### PROVIDED RECORDS

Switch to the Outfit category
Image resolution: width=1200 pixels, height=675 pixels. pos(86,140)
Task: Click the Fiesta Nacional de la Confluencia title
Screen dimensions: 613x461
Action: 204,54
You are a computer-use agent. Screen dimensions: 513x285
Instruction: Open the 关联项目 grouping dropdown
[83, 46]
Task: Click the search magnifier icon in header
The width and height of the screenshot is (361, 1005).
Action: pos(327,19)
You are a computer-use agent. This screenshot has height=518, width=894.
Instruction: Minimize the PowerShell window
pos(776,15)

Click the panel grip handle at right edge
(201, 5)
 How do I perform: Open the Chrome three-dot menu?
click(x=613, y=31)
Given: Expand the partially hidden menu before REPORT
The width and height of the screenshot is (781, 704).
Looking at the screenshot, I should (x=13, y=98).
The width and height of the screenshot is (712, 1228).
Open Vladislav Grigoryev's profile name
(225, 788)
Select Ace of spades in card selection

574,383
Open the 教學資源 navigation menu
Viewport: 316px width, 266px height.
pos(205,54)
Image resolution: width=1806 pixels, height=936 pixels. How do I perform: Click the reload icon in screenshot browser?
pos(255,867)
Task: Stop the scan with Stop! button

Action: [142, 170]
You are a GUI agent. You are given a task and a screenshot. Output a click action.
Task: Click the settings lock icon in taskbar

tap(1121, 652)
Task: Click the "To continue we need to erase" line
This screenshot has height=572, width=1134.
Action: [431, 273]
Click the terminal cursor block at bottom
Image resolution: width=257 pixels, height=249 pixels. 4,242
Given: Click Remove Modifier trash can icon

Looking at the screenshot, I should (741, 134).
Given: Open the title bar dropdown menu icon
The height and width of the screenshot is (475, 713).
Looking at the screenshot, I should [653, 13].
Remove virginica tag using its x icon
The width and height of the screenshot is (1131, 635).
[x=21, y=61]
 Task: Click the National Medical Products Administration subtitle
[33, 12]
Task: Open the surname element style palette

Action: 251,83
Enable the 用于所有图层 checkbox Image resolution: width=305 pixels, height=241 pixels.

### DIRECTIONS FOR THIS TASK
Reproduce verbatim the stretch of rows from the line containing "Image resolution: width=1806" through the last row above.

### THE REPLY
Image resolution: width=1806 pixels, height=936 pixels. How do I perform: Click the reload icon in screenshot browser?
pos(255,867)
Task: Stop the scan with Stop! button

Action: [142, 170]
You are a GUI agent. You are given a task and a screenshot. Output a click action.
Task: Click the settings lock icon in taskbar

tap(1121, 652)
Task: Click the "To continue we need to erase" line
This screenshot has height=572, width=1134.
Action: [431, 273]
Click the terminal cursor block at bottom
Image resolution: width=257 pixels, height=249 pixels. 4,242
Given: Click Remove Modifier trash can icon

Looking at the screenshot, I should (741, 134).
Given: Open the title bar dropdown menu icon
The height and width of the screenshot is (475, 713).
Looking at the screenshot, I should [653, 13].
Remove virginica tag using its x icon
The width and height of the screenshot is (1131, 635).
[x=21, y=61]
 Task: Click the National Medical Products Administration subtitle
[33, 12]
Task: Open the surname element style palette

Action: 251,83
Enable the 用于所有图层 checkbox Image resolution: width=305 pixels, height=241 pixels.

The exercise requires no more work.